White Lake logging plan changed

Forestry: Residents satisfied with compromise to protect area’s viewscapes.

Byron Every, a member of the White Lake Residents Association, says new plans for logging in the area are much better in terms of addressing the residents’ concerns about the proximity of logging and its impact on the area’s natural beauty.

Byron Every, a member of the White Lake Residents Association, says new plans for logging in the area are much better in terms of addressing the residents’ concerns about the proximity of logging and its impact on the area’s natural beauty.

Members of the White Lake Residents Association are delighted a cut block above their community has been altered to protect a major viewscape.

Executive member Bryon Every says the discussion process was long and arduous but the result was worth it.

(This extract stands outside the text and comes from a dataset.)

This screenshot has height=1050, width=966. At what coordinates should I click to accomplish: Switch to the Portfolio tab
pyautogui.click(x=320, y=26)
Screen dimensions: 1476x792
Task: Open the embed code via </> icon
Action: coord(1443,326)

“It was a difficult process with the government and the BC Timber Sales (BCTS)  but we were finally able to come up with something that worked for everybody,” he says.

As well as having one of the highest-profile viewscapes above the lake, the proposed cut block was a very young and healthy stand of timber.

“The question was, why do you have to log that piece knowing how important it is to the community when there are other areas that could be logged,” said Every.

“Through many discussions and emails, we were able to get several different parties together and had a five-hour meeting on Nov. 6,” he says, noting there was representation from the Ministry of Forests, Vernon Forest District, and BC Timber Sales. “What stemmed from the meeting and what we inevitably ended up with was a 40-60 split.”

Every says BCTS originally planned to take 70 per cent of the timber in the stand in a patch form that concerned White Lake residents.

“We felt there were flaws in the design of that block and the long and the short of it is we actually came out with more than we asked for.”

“BCTS became willing and nice to work with,” he says. “They took our concerns to heart and pretty much implemented what we asked for, and changed their logging plans accordingly.”

An originally non-existent buffer between the proposed cut block and private property was replaced with a 75-metre wide buffer, something Every describes as a huge gain for the community.

“They redesigned patches, added to some that were weak, and made a considerable amount of adjustments to the logging plan,” he says. “There was a list of some pretty strict rules that normally don’t go into a logging plan and they’ve committed to putting a BCTS rep on site every second day to make sure everything is being followed.”

Every says he’s hoping the association’s work will benefit other communities.

“What we’re hoping now, and we have had confirmation, is that they also agreed a community shouldn’t have to go through what we did to resolve issues,” Every says. “We feel we made a milestone and that this could affect future negotiations about logging with other communities.”

But Every’s talk of a negotiation does not sit well with Colin Johnston, a woodlands supervisor for BC Timber Sales’ Okanagan-Columbia Business Area.

“It’s very important we don’t get on the negotiation thing,” he says.  “Our job is to balance all the values for all British Columbians as it is a public resource.”

Johnston says one of those values is to get a fair return to the province’s taxpayers, while other values include meeting visual quality objectives set by government, protecting recreational trails and dealing with wildlife concerns.

“We’re not going to negotiate,” he emphasizes. “We can’t negotiate everything, but we can listen to the concerns and find solutions that meet those concerns.”

Having made it clear that the word discussion should replace negotiation, Johnston says White Lake residents were extremely easy to get along with and worked to a good compromise.

“It is important to us because we have other forestry operations in the area and other timber sales, and we want to make sure to set the right precedent in community involvement and working with the community,” Johnston says, noting the White Lake cut block included some old approved blocks. “The community had one perception and we had another perception, so it took some discussion.”

Through the discussion it made sense to retain some of the timber, says Johnston, who maintains BCTS is happy the parties were able to work it out and come to an amenable solution.